#### [What needs to be done]
Once "Image resolution: width=1446" turns up in a line below, reproduce that line and those after it exactly, stopping after the line with "Given: Hide the LVL text source"; leave pictures out.
═══ Records for the exercise
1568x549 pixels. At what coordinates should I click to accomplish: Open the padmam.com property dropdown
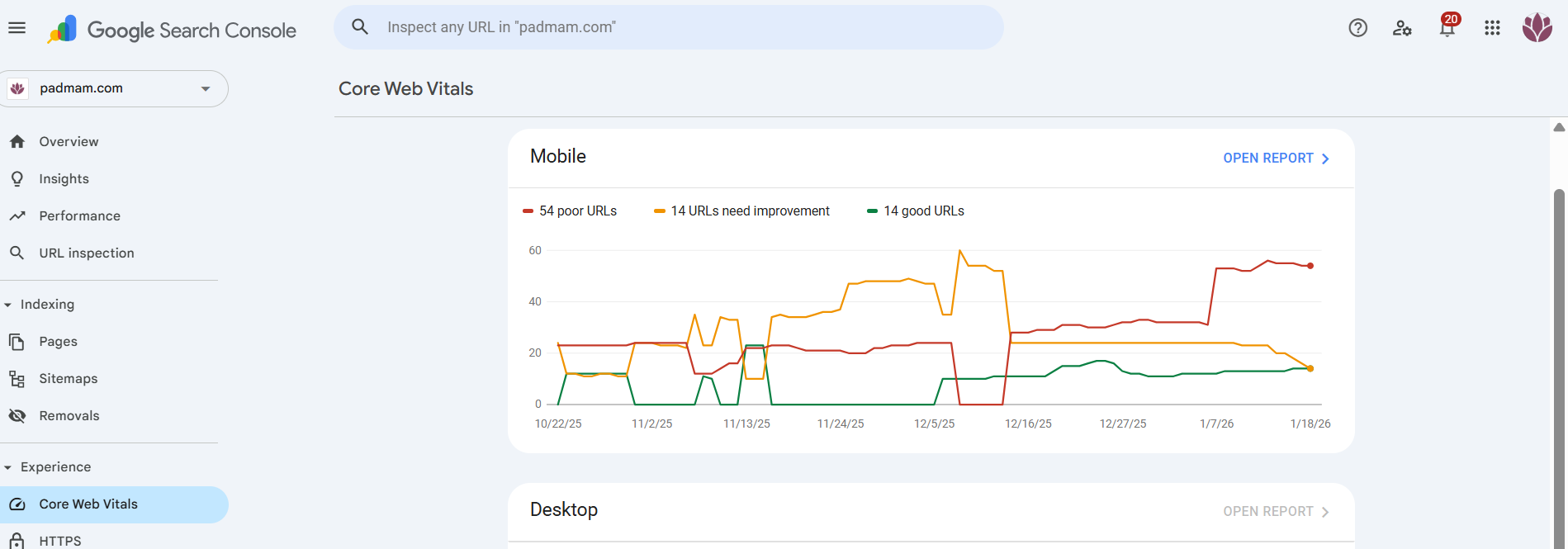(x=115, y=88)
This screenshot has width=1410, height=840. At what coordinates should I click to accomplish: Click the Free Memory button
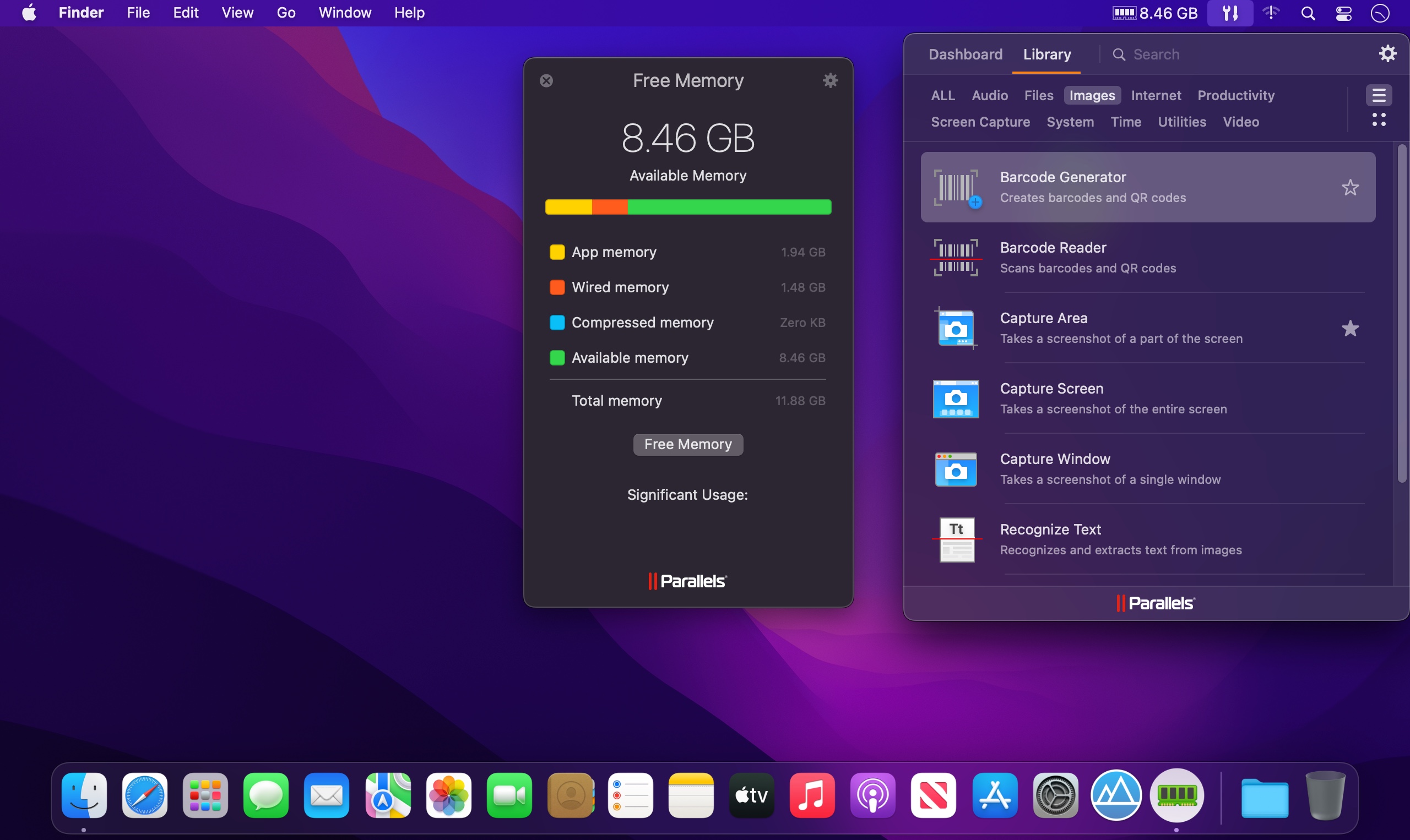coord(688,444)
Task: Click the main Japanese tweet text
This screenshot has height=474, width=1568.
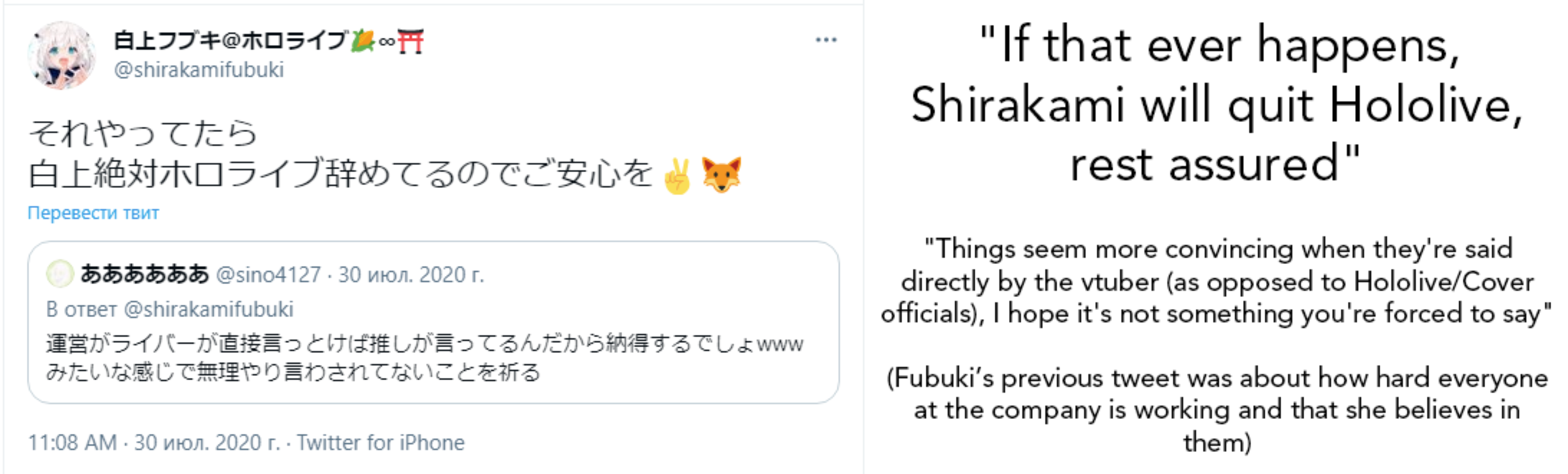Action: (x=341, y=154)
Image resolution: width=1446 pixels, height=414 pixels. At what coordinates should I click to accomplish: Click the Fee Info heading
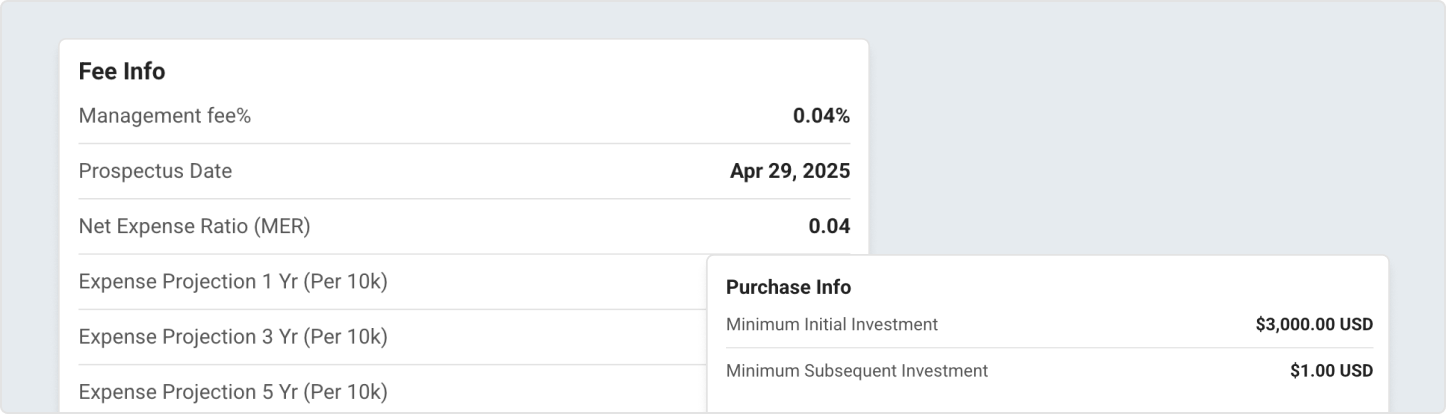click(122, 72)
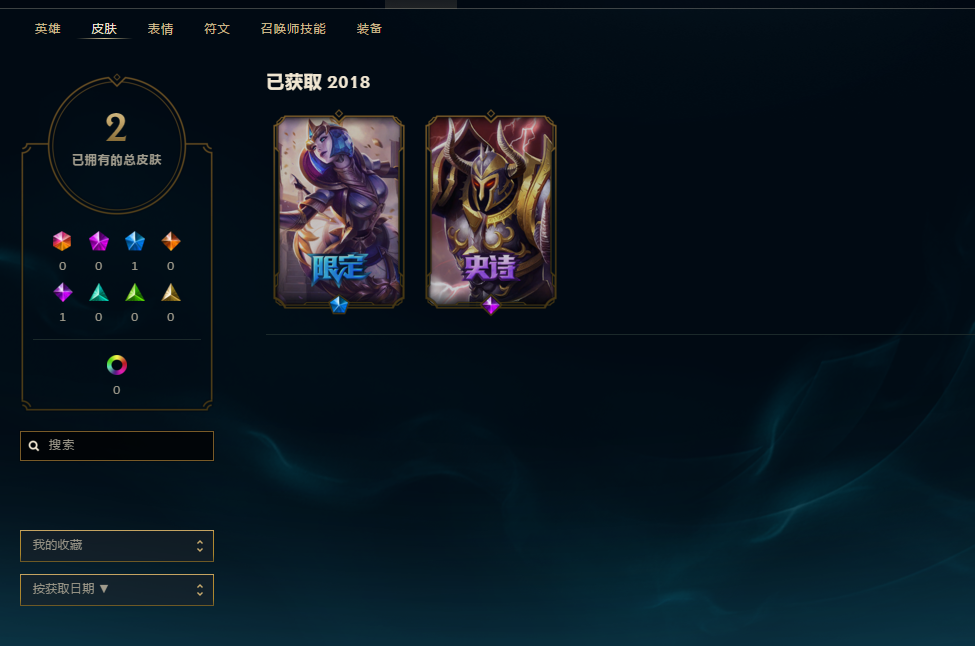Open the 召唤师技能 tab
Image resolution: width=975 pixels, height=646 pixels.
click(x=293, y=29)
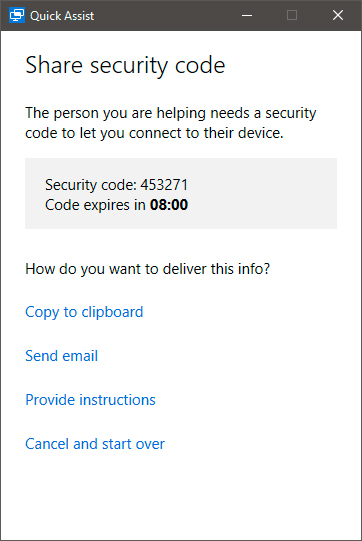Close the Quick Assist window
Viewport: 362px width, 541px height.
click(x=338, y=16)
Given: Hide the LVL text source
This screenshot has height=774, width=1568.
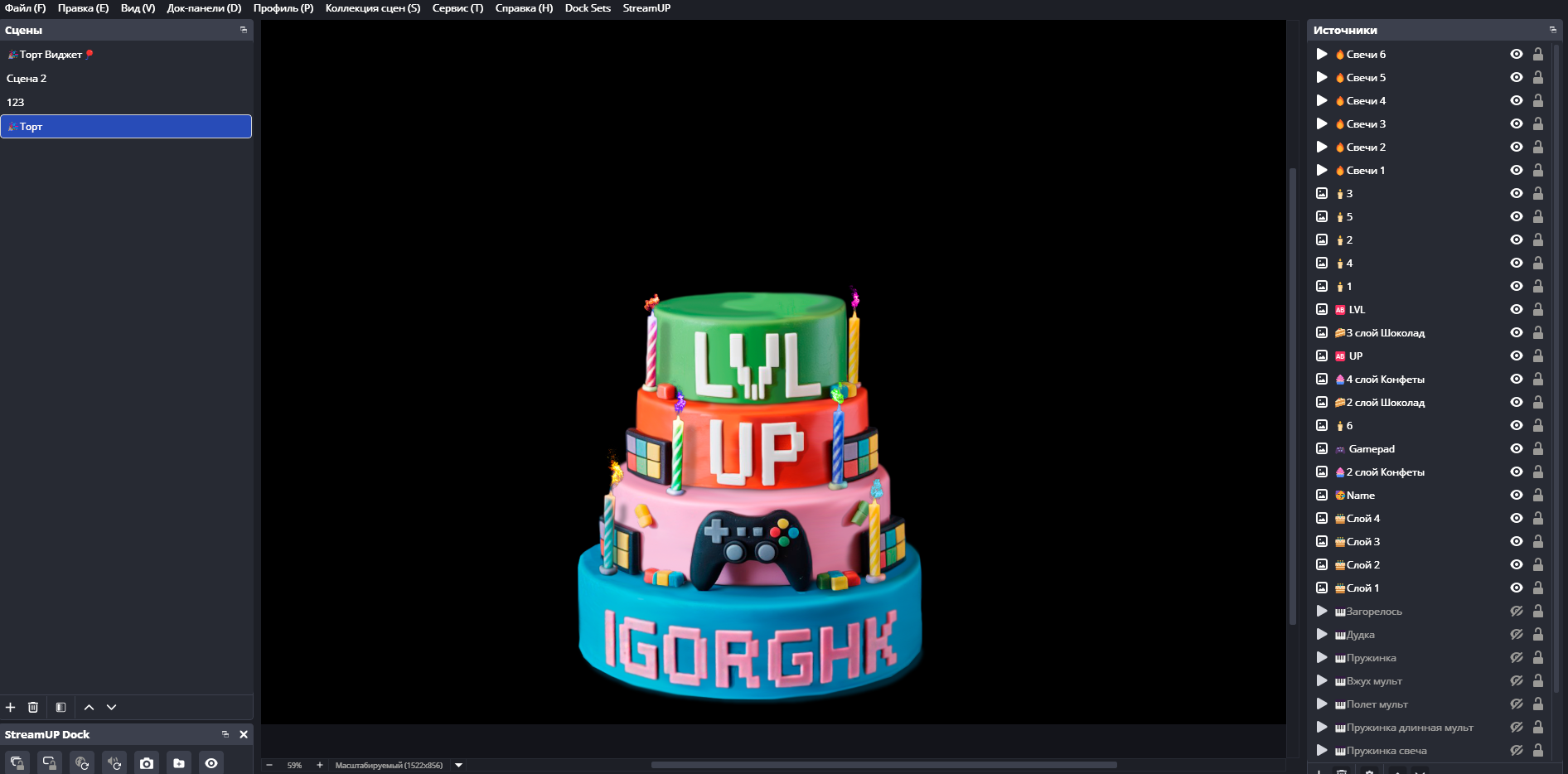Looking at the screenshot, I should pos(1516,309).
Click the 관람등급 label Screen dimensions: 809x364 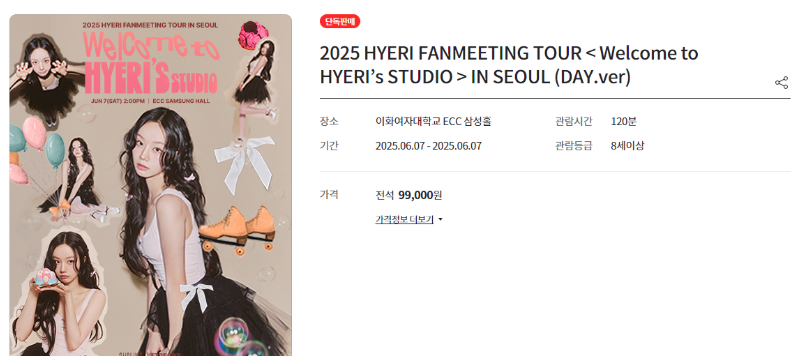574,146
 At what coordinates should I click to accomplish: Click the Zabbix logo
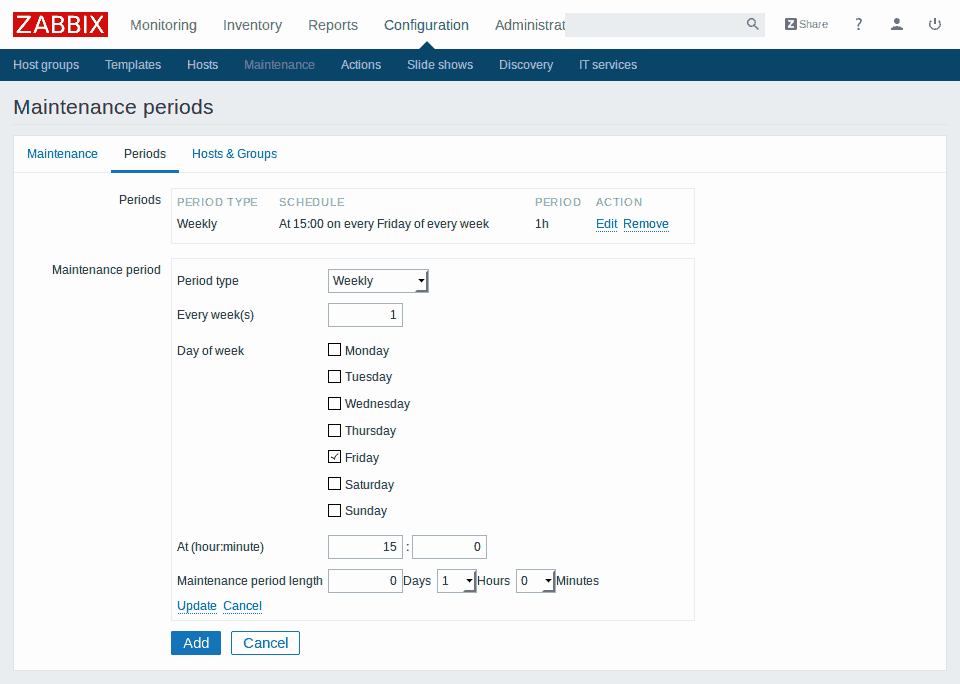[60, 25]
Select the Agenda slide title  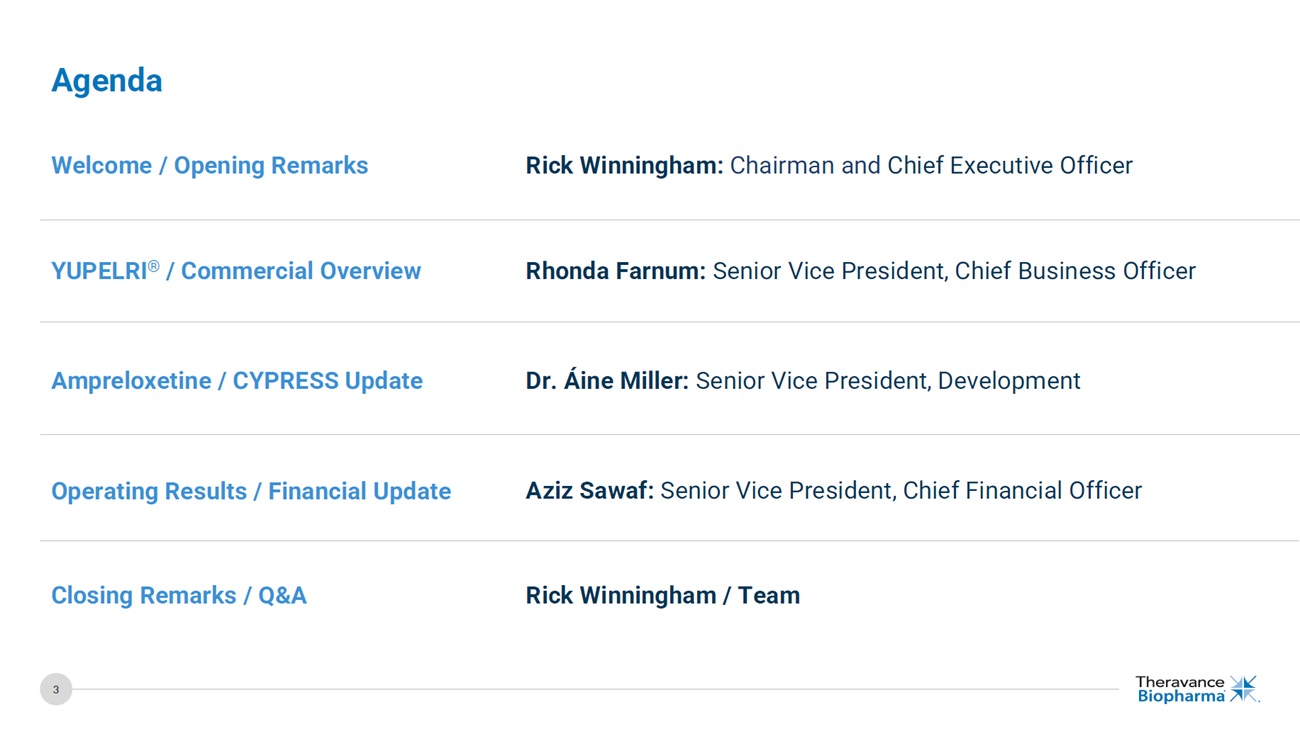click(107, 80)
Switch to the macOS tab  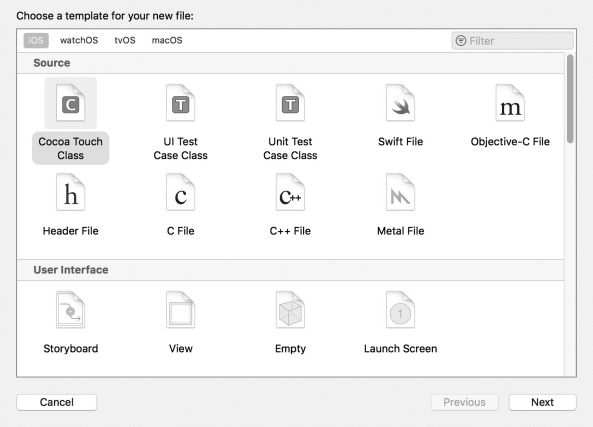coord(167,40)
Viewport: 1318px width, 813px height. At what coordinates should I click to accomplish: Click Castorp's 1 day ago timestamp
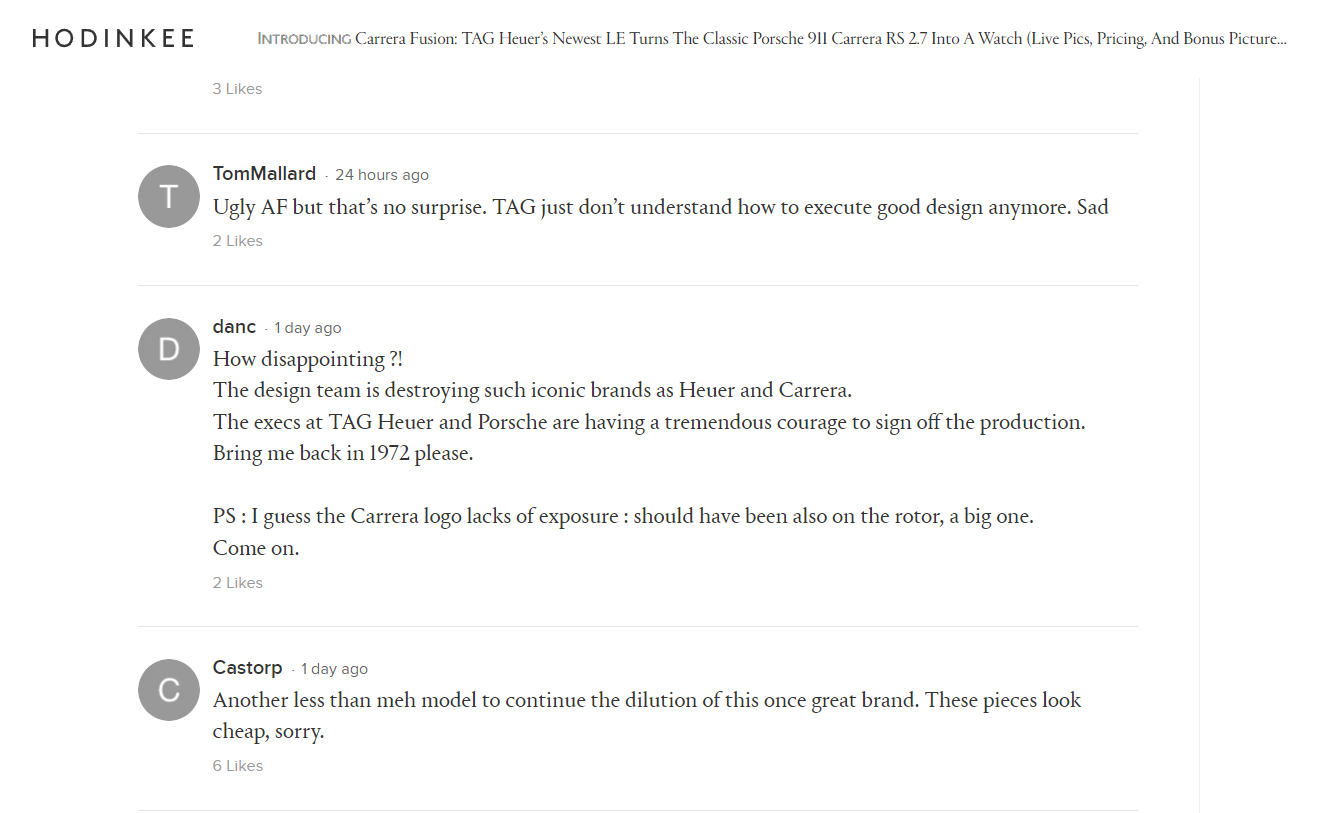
══════
#### [Reply to the exercise]
Image resolution: width=1446 pixels, height=414 pixels. At what coordinates should I click to accomplish: Click the Fee Info heading
click(122, 72)
Open the 召唤师技能 tab
Image resolution: width=975 pixels, height=646 pixels.
click(x=293, y=29)
Close the Quick Assist window
Viewport: 362px width, 541px height.
click(x=338, y=16)
Given: Hide the LVL text source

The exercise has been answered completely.